# Work to be completed
Give back only the lines in the records below from the one with "You are a computer-use agent. Screen dimensions: 855x557" to the one with "Open My Blueprint settings gear", both inclusive, word for word.

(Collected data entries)
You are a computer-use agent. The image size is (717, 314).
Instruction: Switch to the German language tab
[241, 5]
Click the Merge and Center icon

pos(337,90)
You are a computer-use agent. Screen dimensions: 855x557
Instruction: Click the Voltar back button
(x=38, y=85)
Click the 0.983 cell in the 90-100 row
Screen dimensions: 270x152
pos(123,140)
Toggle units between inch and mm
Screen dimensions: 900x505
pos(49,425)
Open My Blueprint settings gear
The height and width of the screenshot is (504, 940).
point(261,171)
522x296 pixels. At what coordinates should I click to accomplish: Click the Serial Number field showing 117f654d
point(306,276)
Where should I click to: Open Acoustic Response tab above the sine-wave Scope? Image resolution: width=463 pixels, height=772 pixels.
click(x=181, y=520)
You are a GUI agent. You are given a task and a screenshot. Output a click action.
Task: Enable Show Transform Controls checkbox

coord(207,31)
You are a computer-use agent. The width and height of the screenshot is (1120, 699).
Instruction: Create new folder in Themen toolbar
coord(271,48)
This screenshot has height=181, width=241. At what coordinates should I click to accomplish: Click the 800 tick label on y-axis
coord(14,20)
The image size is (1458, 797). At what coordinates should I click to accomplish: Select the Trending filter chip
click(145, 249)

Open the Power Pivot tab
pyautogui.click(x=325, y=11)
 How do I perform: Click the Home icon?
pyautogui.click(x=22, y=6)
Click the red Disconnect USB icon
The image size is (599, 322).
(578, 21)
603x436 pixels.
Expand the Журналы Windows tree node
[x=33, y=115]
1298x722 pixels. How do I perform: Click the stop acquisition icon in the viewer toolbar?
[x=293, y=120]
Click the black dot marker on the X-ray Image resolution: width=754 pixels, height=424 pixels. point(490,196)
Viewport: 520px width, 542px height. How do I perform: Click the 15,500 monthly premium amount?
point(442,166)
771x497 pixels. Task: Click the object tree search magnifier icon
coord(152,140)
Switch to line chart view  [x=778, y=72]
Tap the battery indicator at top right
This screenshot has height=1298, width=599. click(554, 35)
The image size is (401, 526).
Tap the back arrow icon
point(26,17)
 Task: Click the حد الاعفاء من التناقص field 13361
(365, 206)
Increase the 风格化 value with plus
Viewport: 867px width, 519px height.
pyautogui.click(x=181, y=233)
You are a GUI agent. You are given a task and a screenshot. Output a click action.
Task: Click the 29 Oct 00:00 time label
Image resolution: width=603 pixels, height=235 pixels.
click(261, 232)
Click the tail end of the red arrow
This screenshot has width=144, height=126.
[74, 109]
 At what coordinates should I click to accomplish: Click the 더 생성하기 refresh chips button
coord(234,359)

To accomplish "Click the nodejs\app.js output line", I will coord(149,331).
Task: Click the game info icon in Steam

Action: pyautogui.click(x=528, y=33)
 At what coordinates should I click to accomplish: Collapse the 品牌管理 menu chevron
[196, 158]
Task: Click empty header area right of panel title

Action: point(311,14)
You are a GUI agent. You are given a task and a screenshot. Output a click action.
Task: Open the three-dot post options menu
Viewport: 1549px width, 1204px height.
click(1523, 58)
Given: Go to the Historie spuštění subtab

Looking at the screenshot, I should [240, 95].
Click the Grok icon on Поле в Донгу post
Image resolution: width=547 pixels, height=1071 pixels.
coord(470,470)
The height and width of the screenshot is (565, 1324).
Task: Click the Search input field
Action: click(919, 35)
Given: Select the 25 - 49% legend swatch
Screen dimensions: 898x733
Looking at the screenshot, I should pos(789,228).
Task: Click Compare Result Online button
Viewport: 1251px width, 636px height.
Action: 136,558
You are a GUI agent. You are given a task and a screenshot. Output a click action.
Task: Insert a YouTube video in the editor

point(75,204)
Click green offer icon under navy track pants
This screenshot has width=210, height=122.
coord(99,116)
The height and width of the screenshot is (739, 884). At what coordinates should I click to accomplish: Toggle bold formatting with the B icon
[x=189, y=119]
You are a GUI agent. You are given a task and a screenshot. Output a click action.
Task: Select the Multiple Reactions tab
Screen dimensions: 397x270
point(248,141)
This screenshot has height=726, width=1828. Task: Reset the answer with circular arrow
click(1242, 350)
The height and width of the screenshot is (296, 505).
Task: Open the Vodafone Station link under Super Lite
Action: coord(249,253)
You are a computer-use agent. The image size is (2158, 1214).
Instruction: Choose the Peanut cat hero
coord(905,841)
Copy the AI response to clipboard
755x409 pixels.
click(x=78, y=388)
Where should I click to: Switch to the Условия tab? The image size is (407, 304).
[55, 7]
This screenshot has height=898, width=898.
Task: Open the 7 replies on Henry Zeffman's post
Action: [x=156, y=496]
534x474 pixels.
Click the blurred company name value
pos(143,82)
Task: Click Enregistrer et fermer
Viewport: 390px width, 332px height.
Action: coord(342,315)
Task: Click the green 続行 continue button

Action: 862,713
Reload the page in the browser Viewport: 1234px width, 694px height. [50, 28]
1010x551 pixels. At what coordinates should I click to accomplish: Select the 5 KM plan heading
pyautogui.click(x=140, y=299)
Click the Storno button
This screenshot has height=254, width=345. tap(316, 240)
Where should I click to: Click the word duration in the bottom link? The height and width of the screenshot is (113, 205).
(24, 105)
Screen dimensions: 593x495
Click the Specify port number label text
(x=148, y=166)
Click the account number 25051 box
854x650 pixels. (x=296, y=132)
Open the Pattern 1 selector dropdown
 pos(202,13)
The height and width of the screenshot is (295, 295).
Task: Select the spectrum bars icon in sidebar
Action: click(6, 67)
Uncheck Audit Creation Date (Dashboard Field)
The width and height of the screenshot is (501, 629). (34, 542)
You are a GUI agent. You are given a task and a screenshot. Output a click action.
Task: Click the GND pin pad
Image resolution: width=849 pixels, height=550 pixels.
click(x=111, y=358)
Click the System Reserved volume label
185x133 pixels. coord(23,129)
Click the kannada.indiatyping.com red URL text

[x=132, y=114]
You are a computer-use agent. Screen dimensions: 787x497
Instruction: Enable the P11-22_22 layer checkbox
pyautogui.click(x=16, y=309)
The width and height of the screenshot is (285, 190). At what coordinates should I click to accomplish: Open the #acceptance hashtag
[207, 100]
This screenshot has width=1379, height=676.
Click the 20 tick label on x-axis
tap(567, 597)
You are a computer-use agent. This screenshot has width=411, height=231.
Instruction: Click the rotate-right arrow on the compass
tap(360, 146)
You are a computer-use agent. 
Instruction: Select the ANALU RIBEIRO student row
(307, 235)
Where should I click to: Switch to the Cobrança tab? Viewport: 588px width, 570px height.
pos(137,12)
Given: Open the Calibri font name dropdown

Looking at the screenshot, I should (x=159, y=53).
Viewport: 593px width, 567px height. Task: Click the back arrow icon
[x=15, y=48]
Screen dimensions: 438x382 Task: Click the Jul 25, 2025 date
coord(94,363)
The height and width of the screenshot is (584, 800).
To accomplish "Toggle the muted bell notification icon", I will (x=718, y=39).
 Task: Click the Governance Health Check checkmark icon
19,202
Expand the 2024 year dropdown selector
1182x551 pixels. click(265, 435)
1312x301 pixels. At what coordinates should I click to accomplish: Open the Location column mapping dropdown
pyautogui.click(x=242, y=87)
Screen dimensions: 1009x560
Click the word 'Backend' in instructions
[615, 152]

# Answer for this exercise
You are a computer-use agent. Screen dimensions: 855x557
Instruction: Click the Voltar back button
(x=38, y=85)
Click the 0.983 cell in the 90-100 row
Screen dimensions: 270x152
pos(123,140)
Toggle units between inch and mm
Screen dimensions: 900x505
pos(49,425)
Open My Blueprint settings gear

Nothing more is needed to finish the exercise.